# Assignment
Reproduce the stretch from the line containing "Locate an element" through the end of the data with "screenshot" changed to "screen capture" and nothing else altered. Leave the pictures out.

# Dataset records
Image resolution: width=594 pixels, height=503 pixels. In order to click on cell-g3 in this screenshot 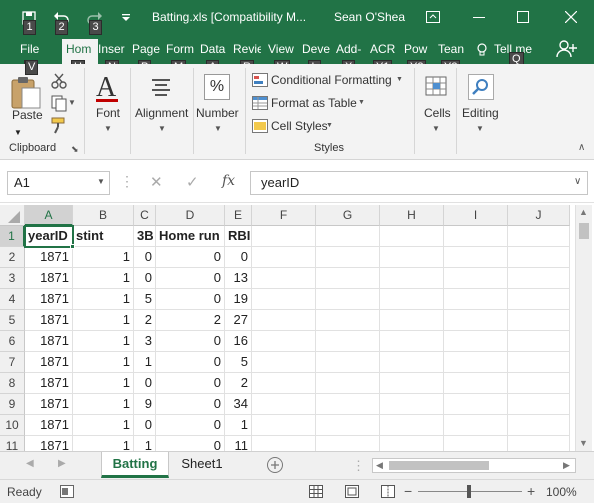, I will do `click(348, 278)`.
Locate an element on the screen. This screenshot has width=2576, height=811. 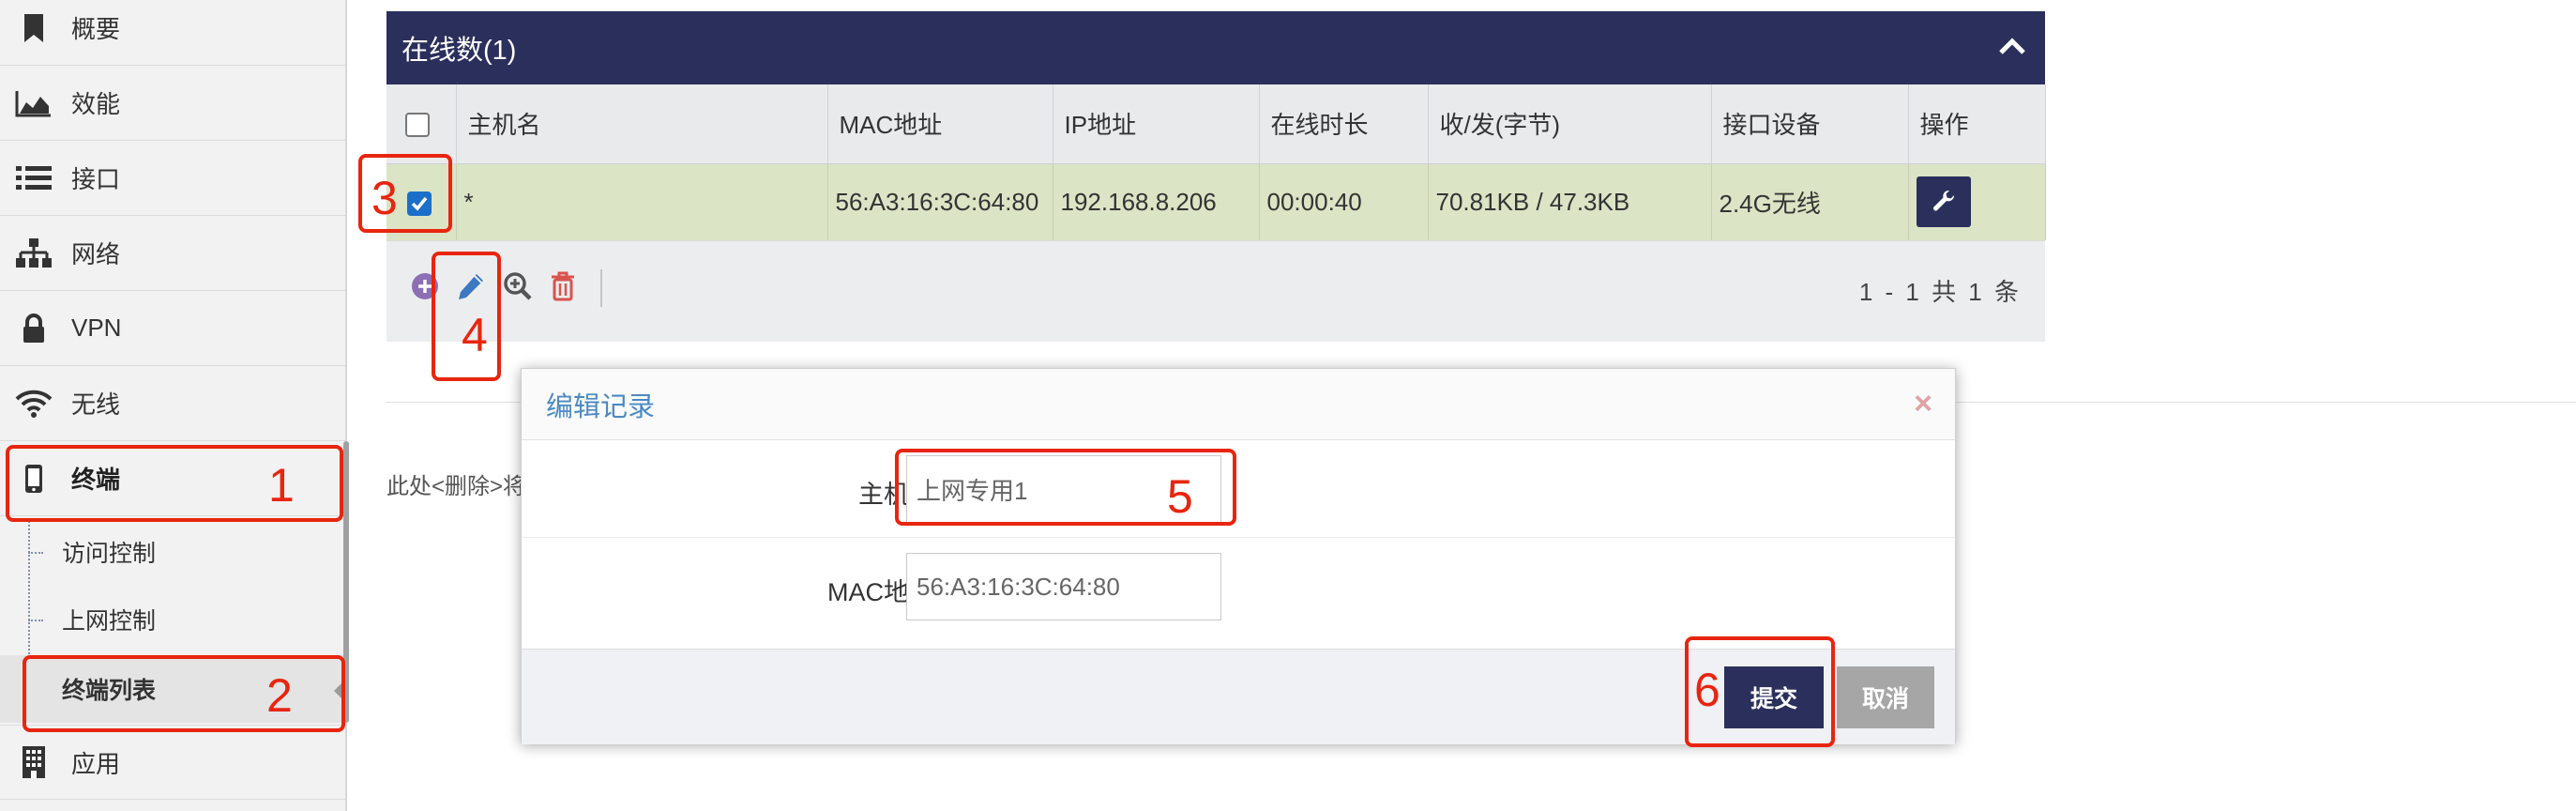
mac-row: MAC地址 is located at coordinates (1238, 586).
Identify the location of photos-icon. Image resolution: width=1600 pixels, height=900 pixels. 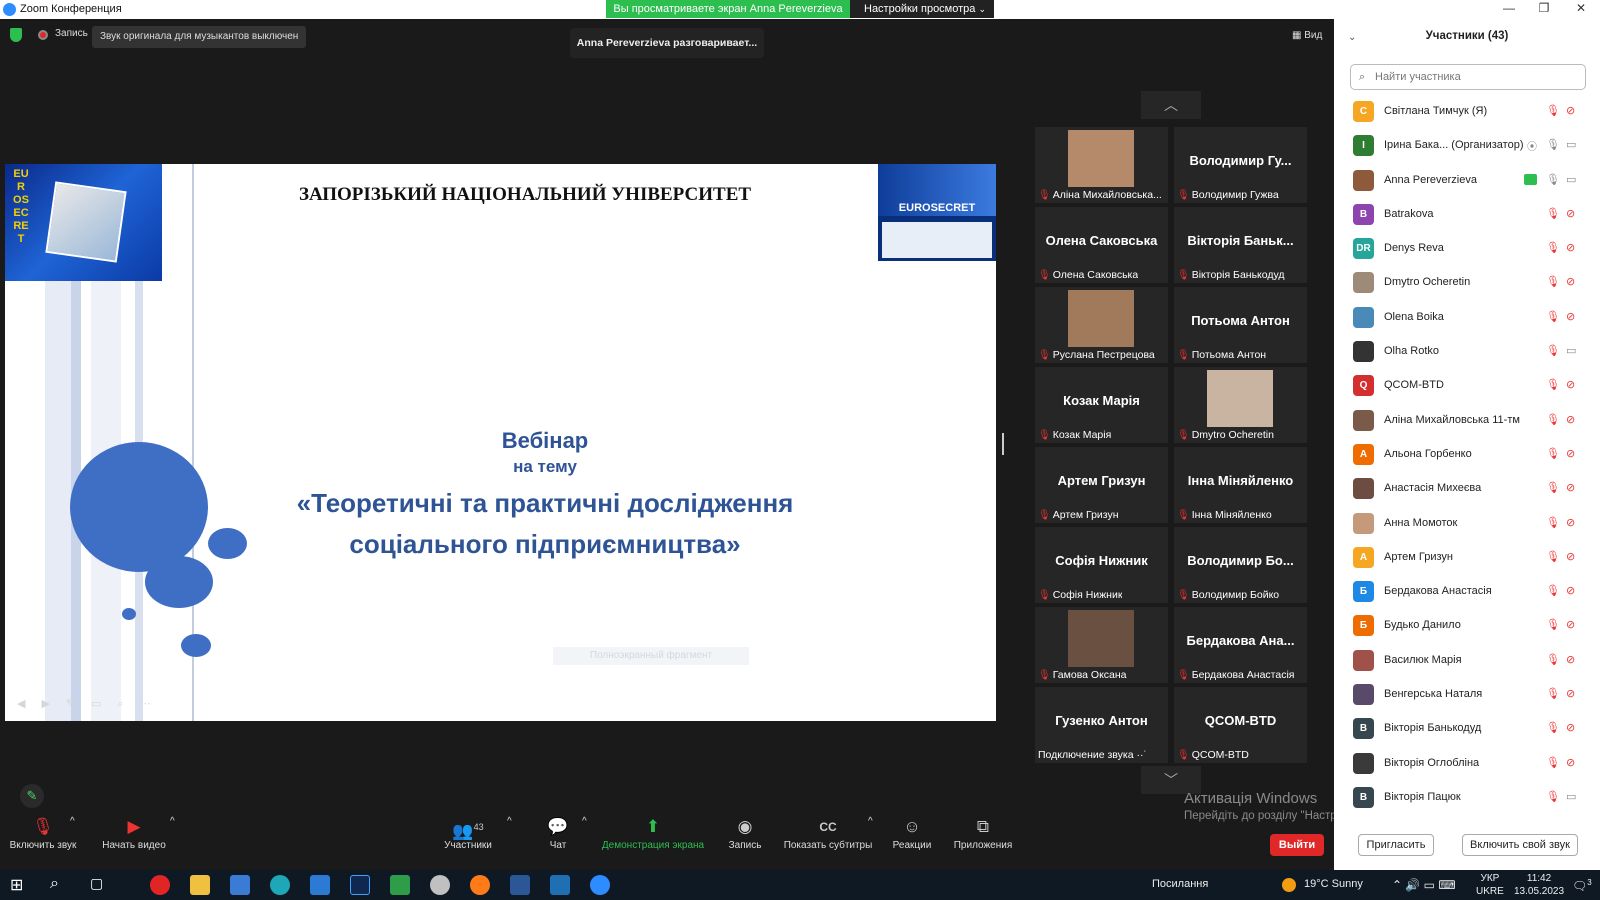
(560, 885).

# Reply
Locate an element on the screen. This screen capture has width=2576, height=811. 
mac-row: MAC地址 is located at coordinates (1238, 586).
Identify the location of photos-icon. Image resolution: width=1600 pixels, height=900 pixels. 
(560, 885).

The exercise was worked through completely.